The meeting comes eight months after Mayor de Blasio held a town hall in neighboring Sheepshead Bay, at which time he instructed city agencies to look into the mounting number of unpaid property fines. The issue at hand seemed to be the City’s inability to identify owners of properties:
Sheelah Feinberg, the New York City’s Director of Intergovernmental Affairs for the DOF said yesterday that state laws hamper the agency’s ability to pursue outstanding fines because of a state law that imposes a time limit on when the city can collect the bad debt.
“Savvy building developers here throughout the five boroughs know that after eight years, when the statute of limitation expires, we can’t take action,” said Feinberg.
But Ed Jaworski, President of the Madison Homecrest Civic Association and Judy Baron of the Manhattan Beach Community Group said they were unable to find the New York state statute. Nor could Feinberg of the DOF disclose the details of the law, even after receiving several earlier requests on the matter.

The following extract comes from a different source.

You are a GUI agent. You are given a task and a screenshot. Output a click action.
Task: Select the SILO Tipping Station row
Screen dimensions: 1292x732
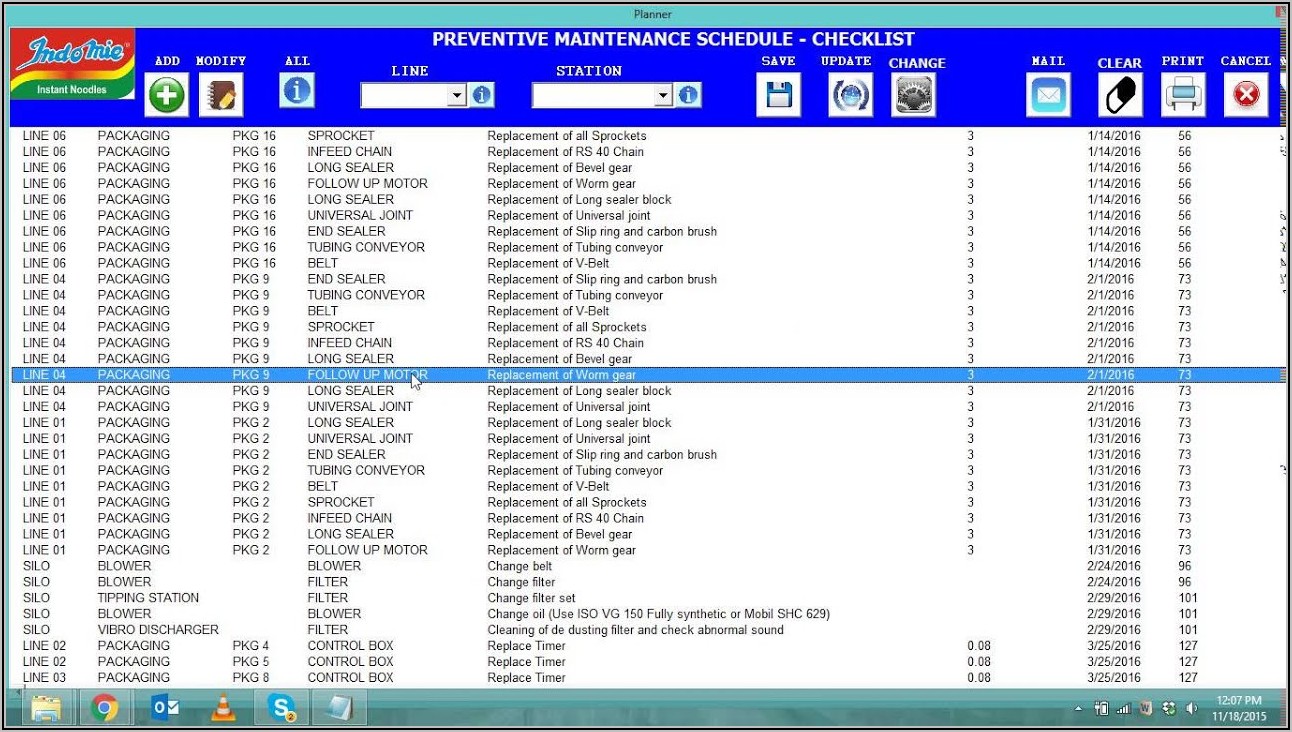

“I could have predicted it at the beginning of the meeting that I wasn’t going to get an answer to my question,” said Baron who is questioning the eight-year rule. “If it’s a state law I want to know what the law is, when it was passed and where did it come from.”
Baron made one last attempt at delivering her question when she hand-delivered a note to Feinberg while the city agent was addressing the audience.
The Office of Administrative Trials and hearings has written off over $230 million in property fines as a result of the eight-year rule, and some attendees said that the write-offs were doled out to developers specifically.
“The bottom line is that the poor man is getting hit by the buildings department and these large real estate developers are walking away without fines,” said Liz Morrissey who lives in Marine Park. “Yet they keep increasing our taxes. You think I can go eight years without paying fines if I have an illegal house?”
Brooklyn leads in the number of outstanding summonses with 44,427, which total over $247 million in fines issued before Aug. 1, 2017. Queens clocked in second highest in fines but surpassed Brooklyn in dollar amount to total $300 million in outstanding fines. The remaining boroughs, Staten Island, Manhattan and the Bronx combined have $204 million in penalties – $40 million fewer than Brooklyn.
Feinberg credited the amnesty program for the sharp increase in fine revenue between 2015 and 2016. DOF collected over $90 million in 2016 –– $30 million more than the previous year. However, Feinberg could not speak to the difference in revenue had the same property owners not received deep discounts under the amnesty program.
But Feinberg did say they would no longer fulfill merger or apportionment request for property owners with outstanding ECB judgments.
David Nussbaum from the Department of Buildings was also in attendance and informed the audience about new measures the agency is taking towards fine collection. Nussbaum said DOB is no longer issuing permits to landlords who have upwards of $25,000 in outstanding Environmental Control Board fines. Also, the city serves $1,500 civil penalties to landlords who do not certify that they have corrected a violation.
But without proper enforcement from the DOF, the additional fines only add to the mounting penalties.
No public officials attended the meeting, but U.S. Rep. Yvette Clarke, State Sen. Golden, Assemblymember Jamie Williams and City Councilmember Jumaane Williams sent representatives.